My original rant on the problem is included below. And I'm not crazy; someone else has the same problem.

Why did setting the port on the switch side to 10/full fix the problem? I honestly don't know. Like I said, I blame a poorly implemented Ethernet driver on Apple's part, but I'm no hardware driver wizard.

This is more of me whining about a problem that Apple chooses to ignore or is unable to let me talk to someone who might actually know what the hell the problem may or may not be. I sent this letter to MacInTouch and it was added to their Mac OS X "Jaguar" report; I also posted it in other places.

There is also a Cisco tech note related to this: Troubleshooting Cisco Catalyst Switches to NIC Compatibility Issues (It's also a good read for any admin type person, even though it doesn't apply to my problem.)


I have a really annoying and apparently unsolvable problem. After installing MacOS X on a tray-loading iMac 333, the built-in Ethernet port is no longer able to transmit data properly. Several calls to Apple and a trip to an Apple dealer didn't produce any results.

The problem is quite real, but only under MacOS X. When the machine is booted under 9.x, there is no problem. This leads me to believe that the specific Ethernet driver in X for this iMac is poorly written, or the motherboard needs replacement.

Traffic to the iMac (i.e. a download) not a problem.
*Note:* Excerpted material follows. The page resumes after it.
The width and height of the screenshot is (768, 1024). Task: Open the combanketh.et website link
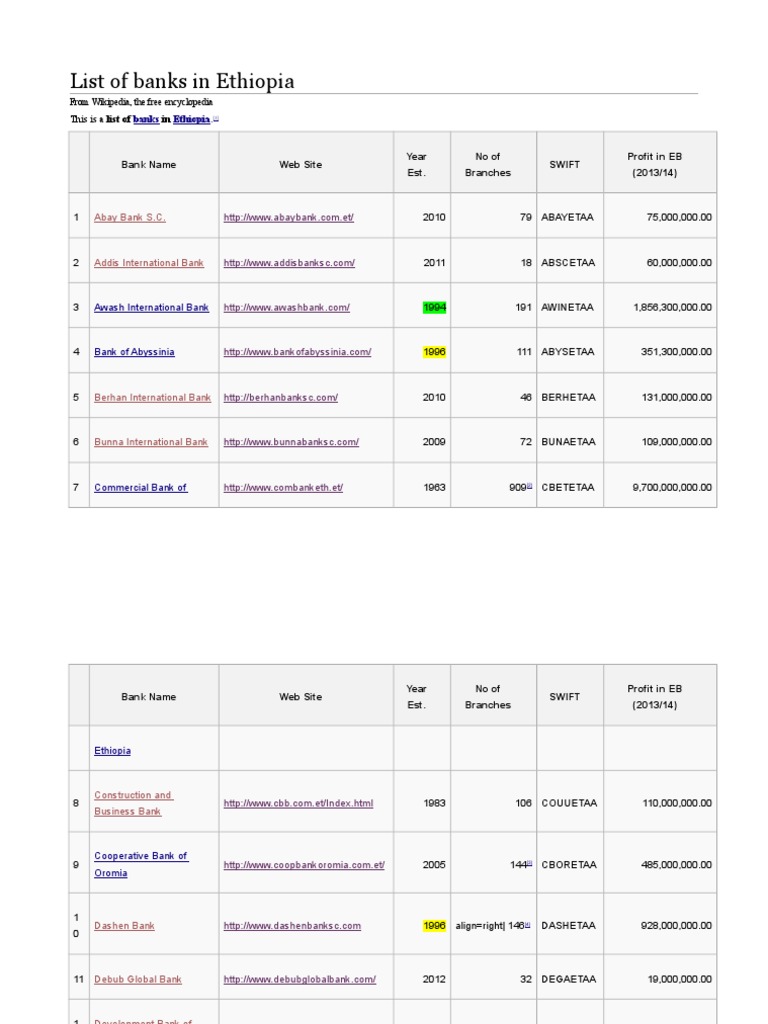(284, 488)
Large amount of traffic from the iMac (i.e. upload) causes massive amounts of CRC errors to be reported on my switch, in addition to being too slow to use. The switch is a Cisco Catalyst 2924XL-EN which reports the following stats:

11485029 packets input, 1401481503 bytes
Received 33805 broadcasts, 0 runts, 0 giants, 0 throttles
94183 input errors, 94183 CRC, 0 frame, 0 overrun, 0 ignored
0 watchdog, 24406 multicast
0 input packets with dribble condition detected
15331127 packets output, 55139736 bytes, 0 underruns
0 output errors, 1841 collisions, 6 interface resets
0 babbles, 0 late collision, 2377 deferred
0 lost carrier, 0 no carrier
0 output buffer failures, 0 output buffers swapped out

That "94183" number for CRC errors should be zero, or something not in the 94,000 range. The iMac is transmitting bad frames for whatever reason. (Simple Ethernet hubs just have a solid collision light when this iMac is on the network.)

What am I to do? It's not my network, as there are 12 other computers (Macs, Windows PC's and Linux boxen) on the same switch that work fine. Support calls to Apple usually result in a specialist calling back for about a week to suggest things I've already tried, or that the guy before them tried, as did the one before that.

The only thing I can think of would be a USB Ethernet adapter with a properly written driver, however no such thing seems to exist for MacOS X at this time.